Sessions: 181 | Calls: 26599 | Failures: 956 (3.6%) Recommendations: 5
[WOULD WRITE] /Users/russ.mckendrick/.codex/AGENTS.md ──────────────────────────────────────────────────
## Headroom Learned Patterns *Auto-generated by `headroom learn` on 2026-06-13 — do not edit manually*
### dvr file map *~2,500 tokens/session saved* Large files — read targeted ranges, never cat whole: `src/recorder.rs` (~2400 lines) and `frontend/App.jsx` (~2300 lines). Recordings live at `/Volumes/vids/_dvr/` locally and `/mnt/_dvr/` on the server; they are NOT under the repo.
### Projects & Paths *~1,500 tokens/session saved* Active work is in two Rust projects, not the session root (`~`): `~/Code/dvr` and `~/Code/aicommit`. Both have an AGENTS.md. cwd often starts at `~` — cd into the project or use absolute paths.
### Build & Validation (Rust) *~1,200 tokens/session saved* Standard gate in both projects: `cargo fmt && cargo check && cargo clippy --all-targets --all-features -- -D warnings && cargo test` (clippy is run `-D warnings`, so warnings fail). dvr's frontend builds only with `pnpm run build`.
### aicommit facts *~1,000 tokens/session saved* Installed binary is `aic` (the `aicommit` bin was removed). Config env vars use the `AIC_` prefix; AI engine code in `src/ai/`, prompts in `prompts/commit-system.md`; tests in `tests/cli.rs` and `tests/provider.rs`.
### Environment (macOS) *~700 tokens/session saved* macOS host: `timeout`/`gtimeout` and `go` are NOT installed — don't use `timeout` to bound commands and don't attempt `go build`/`go test`. Running the dvr server with `cargo run` binds a port and is blocked by the sandbox; rely on unit/integration tests rather than launching the server.
──────────────────────────────────────────────────
Dry run — use --apply to write.On my machine it correctly spotted my two active Rust projects, worked out which files are too large to read whole, learned the cargo fmt && cargo check && cargo clippy && cargo test gate I run before every commit, and noted that this Mac has no timeout or go installed so the agents should stop trying to use them. It also slotted in a block for codebase-memory-mcp, the knowledge-graph indexer, telling the agents to prefer graph queries over blind file searching.
That’s the sort of context I’d normally write into an AGENTS.md by hand over a few weeks of being mildly annoyed. Having a tool mine it out of my own session history and hand it back is properly useful, and it’s the part of Headroom I’ll keep using regardless of what the compression numbers do.
What I made of it
Headroom is at v0.25.0 and the author is upfront that it’s early and not battle-tested against every edge case, which matches what I saw. The pieces all work, the dashboard is good, and nothing fell over.
Whether it’s worth running comes down to what your agents actually do. If you’re running tool-heavy, JSON-and-log-heavy agent loops, the content compression has real material to work on and the savings should be the genuine article. If you’re doing mixed interactive coding like me, the compressor barely registers, the history trimming does a bit, and the headline dollar figure is mostly the provider’s own cache discount wearing Headroom’s badge. The two things are complementary rather than competing, so it’s not an argument against running it, just an argument for reading the perf breakdown instead of the front page.

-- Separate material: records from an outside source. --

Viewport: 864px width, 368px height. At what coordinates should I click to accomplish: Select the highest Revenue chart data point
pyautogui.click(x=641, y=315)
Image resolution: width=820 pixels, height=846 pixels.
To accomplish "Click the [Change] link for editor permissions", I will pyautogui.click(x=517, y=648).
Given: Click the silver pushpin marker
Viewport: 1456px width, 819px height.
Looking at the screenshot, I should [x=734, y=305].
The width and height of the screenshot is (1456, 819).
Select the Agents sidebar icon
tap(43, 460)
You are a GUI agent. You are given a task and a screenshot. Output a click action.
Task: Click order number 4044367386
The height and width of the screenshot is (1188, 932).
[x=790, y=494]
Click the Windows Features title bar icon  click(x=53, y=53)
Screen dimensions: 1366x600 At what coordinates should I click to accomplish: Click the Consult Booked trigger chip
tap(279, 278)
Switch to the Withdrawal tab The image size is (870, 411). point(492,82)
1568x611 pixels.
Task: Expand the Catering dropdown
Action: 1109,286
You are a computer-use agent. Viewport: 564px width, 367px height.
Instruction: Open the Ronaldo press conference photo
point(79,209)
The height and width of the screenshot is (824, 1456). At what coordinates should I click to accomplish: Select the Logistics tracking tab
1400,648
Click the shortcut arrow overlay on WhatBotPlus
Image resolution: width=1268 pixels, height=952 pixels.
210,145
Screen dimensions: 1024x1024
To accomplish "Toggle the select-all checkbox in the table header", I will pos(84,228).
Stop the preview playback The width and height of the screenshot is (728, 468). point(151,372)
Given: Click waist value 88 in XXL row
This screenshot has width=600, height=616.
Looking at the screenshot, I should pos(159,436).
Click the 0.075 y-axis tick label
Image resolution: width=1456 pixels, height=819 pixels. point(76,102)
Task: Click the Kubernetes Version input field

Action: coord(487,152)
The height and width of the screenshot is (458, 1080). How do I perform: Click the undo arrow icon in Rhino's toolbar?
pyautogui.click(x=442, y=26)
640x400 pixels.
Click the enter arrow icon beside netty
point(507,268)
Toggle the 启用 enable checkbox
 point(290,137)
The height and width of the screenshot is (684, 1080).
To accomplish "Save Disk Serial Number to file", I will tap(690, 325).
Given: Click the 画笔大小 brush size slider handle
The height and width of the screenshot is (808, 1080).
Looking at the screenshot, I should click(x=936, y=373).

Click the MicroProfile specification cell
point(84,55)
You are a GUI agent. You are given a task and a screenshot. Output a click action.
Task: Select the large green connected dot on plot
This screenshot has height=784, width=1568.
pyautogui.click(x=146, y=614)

The lesson, if there is one, is the same one that applies to any dashboard with a big green number on it: the number is the start of the question, not the answer. Headroom’s perf command tells you the truth if you ask it, which is more than a lot of tools manage. And the learn feature alone makes the install worth it.
If you spend enough on tokens to care, give it a go, run headroom perf after a few real sessions, and decide based on what it shows you rather than the headline. Your mileage will depend entirely on what your agents spend their day reading.